Somewhere between this dismissal and rave is Daniel Mendelsohn’s typically astute take in the New York Review of Books. Mendelsohn, renowned for his Classics background, brings a contextual knowledge to the novel that not many of its readers will. He argues that the book succeeds in “weaving together the dreadful and the mundane in an unsettlingly persuasive way.”
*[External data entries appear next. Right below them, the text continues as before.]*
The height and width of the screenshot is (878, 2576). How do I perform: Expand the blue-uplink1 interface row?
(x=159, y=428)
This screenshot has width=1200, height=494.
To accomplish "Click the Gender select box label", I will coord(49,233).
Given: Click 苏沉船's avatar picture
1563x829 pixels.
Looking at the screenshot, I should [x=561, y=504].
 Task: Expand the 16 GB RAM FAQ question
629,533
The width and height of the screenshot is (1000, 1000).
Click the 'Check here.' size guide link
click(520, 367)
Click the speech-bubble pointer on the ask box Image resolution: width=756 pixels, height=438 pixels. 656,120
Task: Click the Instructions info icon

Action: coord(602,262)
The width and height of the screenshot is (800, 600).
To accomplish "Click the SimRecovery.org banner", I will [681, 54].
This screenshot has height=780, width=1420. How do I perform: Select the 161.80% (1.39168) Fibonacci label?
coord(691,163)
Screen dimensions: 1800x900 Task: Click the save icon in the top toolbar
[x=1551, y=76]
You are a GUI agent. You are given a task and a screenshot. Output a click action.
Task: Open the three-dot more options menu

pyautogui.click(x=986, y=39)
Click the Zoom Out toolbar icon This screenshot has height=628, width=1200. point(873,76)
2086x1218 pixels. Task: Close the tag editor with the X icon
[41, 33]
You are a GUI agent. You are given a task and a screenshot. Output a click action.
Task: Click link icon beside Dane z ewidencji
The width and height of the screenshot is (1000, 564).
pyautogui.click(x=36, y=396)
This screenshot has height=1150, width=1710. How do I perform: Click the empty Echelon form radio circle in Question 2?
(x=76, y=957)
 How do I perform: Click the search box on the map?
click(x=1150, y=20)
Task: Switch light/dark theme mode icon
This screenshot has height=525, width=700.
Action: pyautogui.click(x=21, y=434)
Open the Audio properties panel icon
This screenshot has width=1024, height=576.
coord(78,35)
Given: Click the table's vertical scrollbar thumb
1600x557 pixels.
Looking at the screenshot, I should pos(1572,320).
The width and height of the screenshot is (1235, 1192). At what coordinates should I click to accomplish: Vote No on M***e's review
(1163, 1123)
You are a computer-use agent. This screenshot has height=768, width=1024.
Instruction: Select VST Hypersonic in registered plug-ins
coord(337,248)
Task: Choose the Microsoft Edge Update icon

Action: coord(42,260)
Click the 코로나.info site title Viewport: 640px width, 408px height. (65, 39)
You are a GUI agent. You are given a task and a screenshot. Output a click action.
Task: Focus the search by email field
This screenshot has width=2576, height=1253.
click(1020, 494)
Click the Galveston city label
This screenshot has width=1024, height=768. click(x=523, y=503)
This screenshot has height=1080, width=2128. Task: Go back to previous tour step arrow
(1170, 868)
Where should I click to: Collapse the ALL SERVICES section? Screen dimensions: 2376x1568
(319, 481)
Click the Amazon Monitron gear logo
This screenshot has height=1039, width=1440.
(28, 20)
It’s that “mundane” that gives me (and Mendelsohn) pause. The Kindly Ones is not the first artistic endeavor to address the way that otherwise normal people can commit terrible acts. But from the reviews (including Korda’s rhapsody), it would seem that Aue is anything but normal, which could undermine the project. As Kakutani wrote:
Although Aue contends that he is “a man like other men,” “a man like you” and depicts himself as a cultivated intellectual who reads Flaubert and Kant, his story is hardly a case study in the banality of evil. Whereas the heroes of the play “Good” and the movie “Mephisto” were ordinary enough men who out of ambition or opportunism or weakness turned to the dark side and embraced the Nazi cause, Aue is clearly a deranged creature . . . Unable to understand Aue, much less sympathize with him, the reader is not goaded, as in the case of “Good” and “Mephisto,” to question his or her own capacity for moral compromise. Instead Mr. Littell simply gives us a monster talking at monstrous length about his monstrous deeds . . .
Or as Mendelsohn writes about Aue’s sadomasochistic, incestuous predilections:
. . . the problem, in the end, is that they make it harder and harder—and, finally, impossible—to see him as anything but, well, “inhuman,” a “monster,” precisely the kind of cliché of depravity that so many of this novel’s strongest passages successfully resist.